20 Jun 2013

THE POWER OF THE ‘TWITTERATI’ – GOOD, BAD OR UGLY?


Much been said about the power, pleasures and pitfalls Twitter, to many the greatest and most instant form of social media available.  With over 100 million users and more than 250 million tweets a day, this is quite understandable.

It would seem that this platform is now even flexing its muscles in legal spheres.  Picture this.  You manufacture and sell a range of unique products and discover that one of your competitors has, at least in your opinion, copied your product range.

In the good old days, you would rush into your attorney’s office and insist that “a strongly worded letter” be sent to your competitor, demanding that it immediately stop copying you, or face being sued.  More often than not, your letter (and the numerous reminders that would no doubt have followed) would be ignored, and a year (and a hefty legal bill) later you’d all be in Court fighting it out, hoping that the Judge ultimately agrees with you.

Now fast forward the same facts into 2012....scrap the lawyers, save the trees and forget the Courts.  Post a feature on your blog inviting your customers to “spot the difference” between your respective products.  Then tweet the blog post to your substantial crowd of followers, and sit back and let Twitter, Facebook and your followers sort the problem out for you.

I hear you saying, “Yeah, right...unlikely...”  Well, believe it or not, this is exactly what happened recently in the case of two jewellery designers.  Tatty Devine, a UK based manufacturer of handmade jewellery was of the view that a US based competitor, Claire’s Accessories, had created a range of jewellery that closely resembled its own designs.  Scrap the lawyers, save the trees and forget the Courts.  Through its blog, Tatty Devine called on its readers to spot the differences between the various items.  The blog feature was also tweeted to its followers, resulting in a massive amount of attention to the debate within very little time.  Not only did the issue trend on Twitter, numerous negative comments and complaints were posted on Claire’s Accessories’ Facebook page, resulting in the withdrawal of a number of its designs.

“Great!” you shout.  “Let’s all scrap the lawyers, save the trees and forget the Courts!”  But easy tiger, ever heard that old adage that if something sounds too good to be true it probably is?  The Tatty Devine story, although on the face of it appears to have provided swift justice at no cost and is therefore Good, unfortunately, and not to be outdone, The Bad and The Ugly lurk in the dark and forgotten recesses.
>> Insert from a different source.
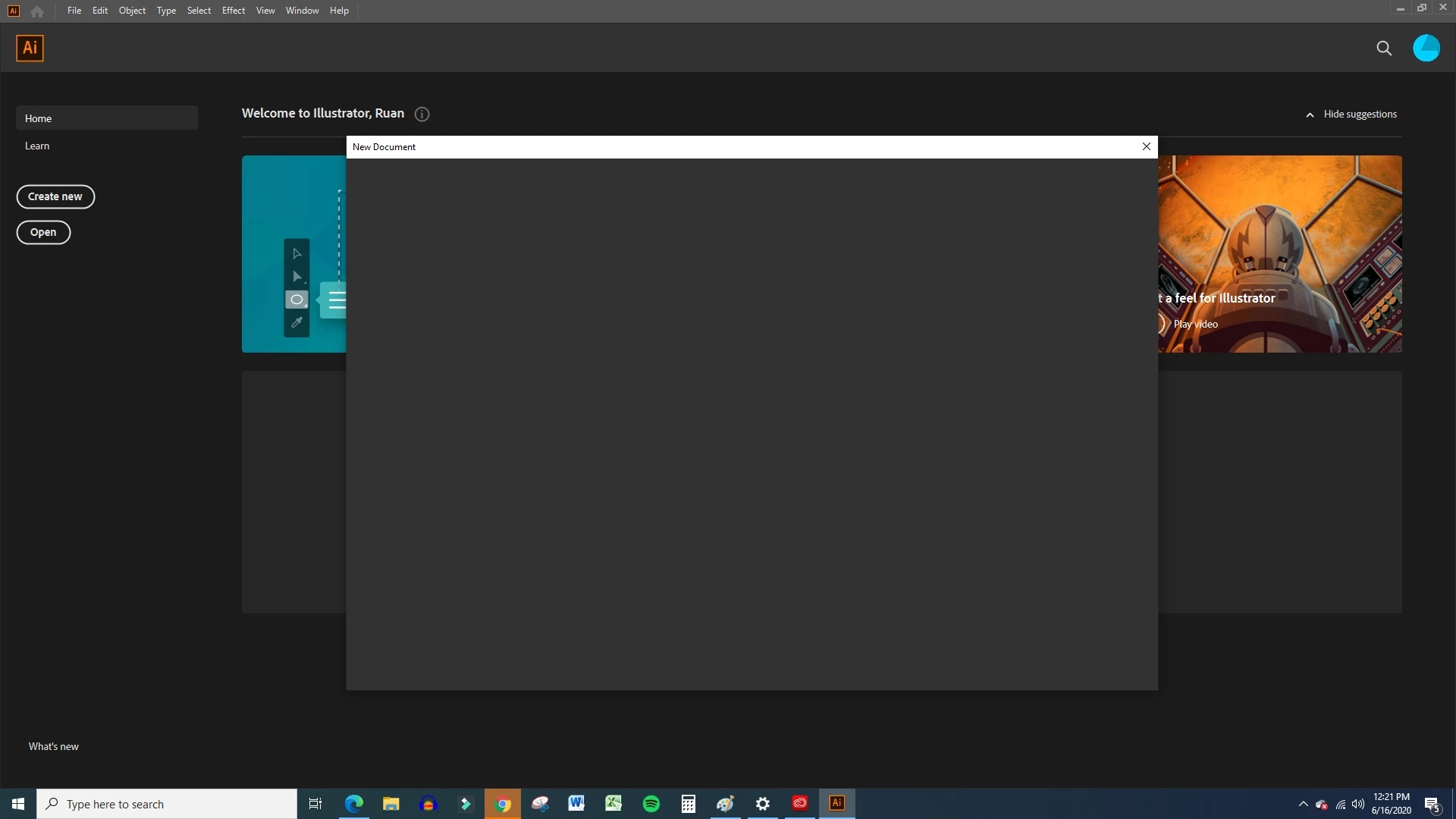Open the user profile avatar
Screen dimensions: 1456x819
click(x=1426, y=49)

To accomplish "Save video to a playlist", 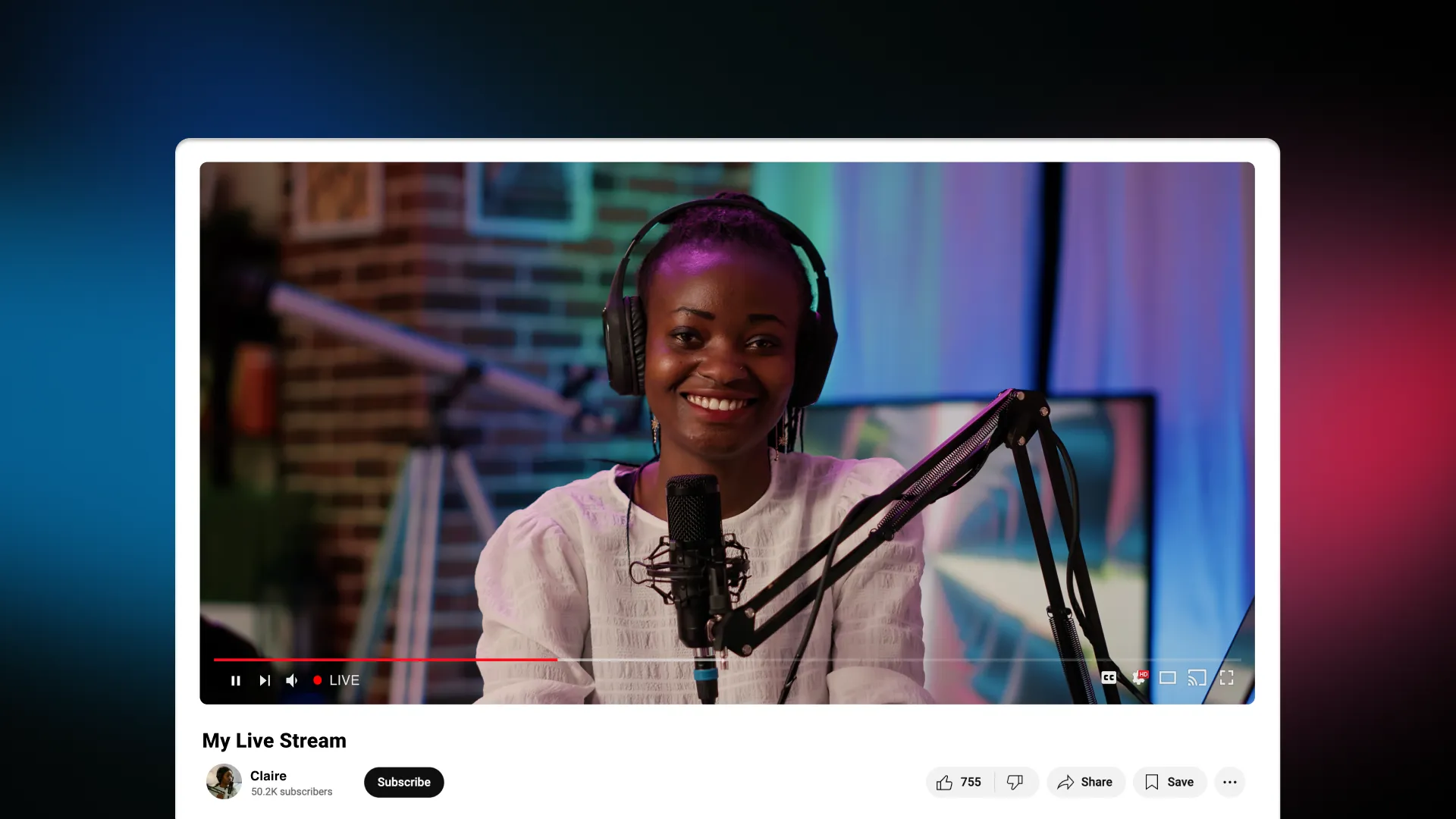I will (x=1169, y=782).
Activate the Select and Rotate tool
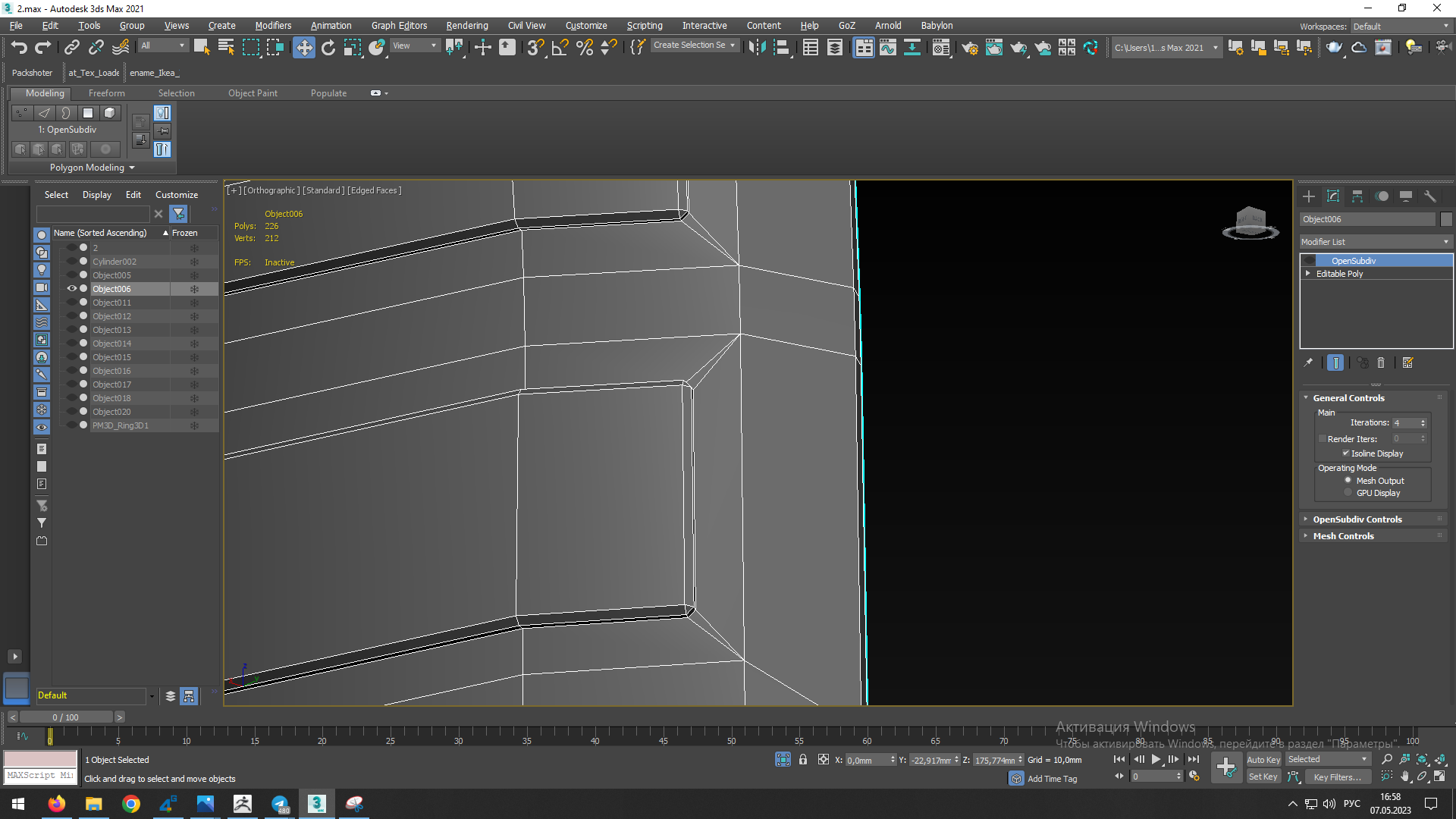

Let’s have a look at The Bad.  It is dangerous to ignore widespread criticism on social media platforms, as numerous corporations have learned.  In 2010 The Gap discovered that launching a new logo could be risky business, when the massive dislike expressed by its online followers prompted The Gap to revert to its old logo. Claire’s Accessories was therefore forced to do something. However, a withdrawal of its jewellery due to public demand, was likely to be seen as an admission of guilt when in fact Claire’s Accessories may well have had perfectly valid defences.  There is after all nothing illegal about copying a competitor’s products, provided certain requirements are met.

Although Tatty Devine enjoyed a measure of success, this was by no means a final resolution of the problem as Claire’s Accessories are free to re-introduce the offending jewellery into the market or “copy” Tatty Devine’s designs in future.  A Court-issued interdict usually prohibits these acts and disregarding such an interdict is punishable in a number of ways.

Tatty Devine’s insinuation of copying, and even third party comments on its blog, could well have been met with a claim for defamation by Claire’s Accessories in the event that a Court had found nothing wrong with Claire’s Accessories’ conduct.  This defamation claim could even be accompanied by a claim for damages should Claire’s Accessories have suffered loss in the form of reduced sales or damage to its reputation.

The Ugly is just that.  Is the forcing of settlements in legal disputes by way of pressure exerted through social media not tantamount to mob justice?  Does it not conjure up images of vigilantes and kangaroo courts handing out “justice” as and when they deem fit?  What happened to one of the basic rules of law:  hear both sides?

I don’t know about you but I’m uneasy.